They refer to the inconvenience caused by taking longer to reach the
public road if the Rooipoort road is used.
[12]
However Mr van Heerden, for the opposing respondents, contended that
the very fact, even on the applicants’ version that
access to
Drooge Veldt is attainable through the Rooipoort road negates the
applicant’s case that it is landlocked.
[13]
The impression created by the applicants is that when their
applications were considered and a decision made, first for
prospecting
and later for the mining permit, the road available to
them to access Drooge Veldt was either not in issue or was
overlooked.
[14]
According to the applicants the efforts by Scarlet Sun to prevent
them from accessing Drooge Veldt are aimed at coercing them
to
succumb to the pressure exerted by Scarlet Sun through their
representative, Derek Corns, to acquire their (the applicants’)
alluvial mining business. They further contended that the issues
raised by the said respondents in their answering affidavit were
ancillary to the fact that they have
prima
facie
established a
via necessitates
right
to
access Drooge Veldt.
[15]
Let me examine this submission. The letter by the applicants’

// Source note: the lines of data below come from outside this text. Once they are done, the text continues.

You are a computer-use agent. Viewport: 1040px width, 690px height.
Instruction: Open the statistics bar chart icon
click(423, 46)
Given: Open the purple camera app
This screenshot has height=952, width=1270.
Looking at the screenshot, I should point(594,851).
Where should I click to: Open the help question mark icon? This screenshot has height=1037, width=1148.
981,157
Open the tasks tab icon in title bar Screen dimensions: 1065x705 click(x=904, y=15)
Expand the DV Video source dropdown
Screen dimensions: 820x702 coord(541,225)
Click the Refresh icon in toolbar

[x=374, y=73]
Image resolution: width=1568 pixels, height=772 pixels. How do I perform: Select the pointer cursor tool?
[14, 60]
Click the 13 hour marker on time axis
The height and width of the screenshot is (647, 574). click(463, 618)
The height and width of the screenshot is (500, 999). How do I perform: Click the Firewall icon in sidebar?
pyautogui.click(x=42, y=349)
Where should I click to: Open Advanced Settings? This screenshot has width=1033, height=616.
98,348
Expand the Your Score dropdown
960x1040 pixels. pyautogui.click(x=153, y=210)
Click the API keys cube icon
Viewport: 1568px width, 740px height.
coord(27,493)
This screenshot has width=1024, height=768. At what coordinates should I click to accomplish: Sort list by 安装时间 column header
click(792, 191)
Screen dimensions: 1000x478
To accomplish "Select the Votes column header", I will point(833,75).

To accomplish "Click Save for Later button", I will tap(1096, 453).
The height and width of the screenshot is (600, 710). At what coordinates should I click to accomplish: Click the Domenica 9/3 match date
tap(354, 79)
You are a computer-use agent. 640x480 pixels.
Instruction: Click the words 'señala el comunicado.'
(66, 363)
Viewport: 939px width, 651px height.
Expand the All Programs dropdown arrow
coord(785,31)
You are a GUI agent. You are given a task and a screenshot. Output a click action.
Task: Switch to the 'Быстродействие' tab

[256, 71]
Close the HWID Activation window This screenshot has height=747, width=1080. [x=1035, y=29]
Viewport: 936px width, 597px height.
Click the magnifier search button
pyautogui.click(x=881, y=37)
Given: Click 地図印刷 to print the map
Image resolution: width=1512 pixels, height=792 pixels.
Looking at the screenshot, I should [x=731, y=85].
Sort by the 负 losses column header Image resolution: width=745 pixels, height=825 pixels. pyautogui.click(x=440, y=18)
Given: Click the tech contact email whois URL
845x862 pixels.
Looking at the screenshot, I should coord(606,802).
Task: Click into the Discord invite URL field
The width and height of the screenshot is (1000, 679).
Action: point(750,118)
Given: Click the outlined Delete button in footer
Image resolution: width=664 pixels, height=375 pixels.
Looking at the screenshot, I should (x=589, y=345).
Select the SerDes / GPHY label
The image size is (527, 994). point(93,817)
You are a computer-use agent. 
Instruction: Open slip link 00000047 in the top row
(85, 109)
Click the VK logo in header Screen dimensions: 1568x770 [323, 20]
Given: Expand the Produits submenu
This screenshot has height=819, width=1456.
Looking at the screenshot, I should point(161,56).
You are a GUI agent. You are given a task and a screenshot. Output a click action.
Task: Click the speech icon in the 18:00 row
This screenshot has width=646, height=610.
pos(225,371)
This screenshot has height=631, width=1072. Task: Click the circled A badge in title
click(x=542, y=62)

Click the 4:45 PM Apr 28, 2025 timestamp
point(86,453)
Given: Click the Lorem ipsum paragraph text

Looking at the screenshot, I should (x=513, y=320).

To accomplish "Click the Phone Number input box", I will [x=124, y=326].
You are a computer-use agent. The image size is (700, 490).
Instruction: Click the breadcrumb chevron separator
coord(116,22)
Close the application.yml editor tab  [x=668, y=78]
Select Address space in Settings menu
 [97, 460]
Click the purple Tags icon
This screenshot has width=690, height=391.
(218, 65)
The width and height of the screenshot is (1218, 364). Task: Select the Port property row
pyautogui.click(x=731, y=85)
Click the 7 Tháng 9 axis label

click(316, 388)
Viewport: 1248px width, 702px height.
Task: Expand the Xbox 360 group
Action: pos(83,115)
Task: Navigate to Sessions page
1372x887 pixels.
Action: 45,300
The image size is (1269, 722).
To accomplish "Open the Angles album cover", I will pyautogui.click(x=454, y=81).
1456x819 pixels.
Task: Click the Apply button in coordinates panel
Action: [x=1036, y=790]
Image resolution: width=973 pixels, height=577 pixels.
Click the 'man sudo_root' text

attorneys, David Levithan Attorneys, dated 02 September
2016 claims
entitlement to access and egress the property via unspecified roads
through the Mining Area. They invoke as a basis
the mining right
which they have been granted in terms of the Mineral and Petroleum
Resources Development Act, 28 of 2002 (MPRDA).
There is no reference
made to any specific road in the letter. Counsel for the respondents
argued that had the applicants attached
the Environmental Management
Plan (EMP) to the papers it would have been clear from that document
the entry point that
the applicants are attempting to
make pertaining to the access road. The Environmental Authorisation
deals with roads generally.
It specifies the road for use by the
applicants which would in all probabilities have been contained in
that document which the
applicants have failed to produce. It is
therefore unclear whether at the stage of granting the permit the
Minister and the officials
of the Department of Minerals and Energy
(DME) were alive to the alleged inaccessibility of the
road or not. The only
attachment that purportedly supports the
entitlement to traversing the Than farm to reach Drooge Veldt is the
Deed of Transfer
T2079/89. Coincidentally this holds true also for
the land held in trust for the fifth respondent (the CPA) who is also
opposing
this application.
[16
To reiterate: The applicants have up to now not bothered to institute
action mindful of the fact that there are
several
factual disputes not soluble on papers. In my
view, they are playing for time by rather opting
for an
extension of the interim relief. Although the applicants initially
argued that the interim relief they obtained in 2012
was against
different parties, despite the fact that there were some members of
the CPA who had locked the gate denying them access
to Drooge Veldt
the substance and issues are substantially identical. In my
view action or approaching the Regional Manager
was in the offing
since the first interim relief in 2012, and that is four years ago,
but never pursued to its conclusion.
[17]
The applicants ought to have followed the consultation process route
as outlined by Froneman J in
Bengwenyama
Minerals (Pty) Ltd & others v Genorah Resources (Pty) Ltd &
others
2011 (4)
SA 113
(CC) at 140 para 67. It seems to me that some
consultation may have taken place with other interested or affected
parties
but not with Scarlet Sun. The issue of access to the road was
a critical aspect that needed to be brought to the attention of the
Regional Manager accompanied by representations or objections.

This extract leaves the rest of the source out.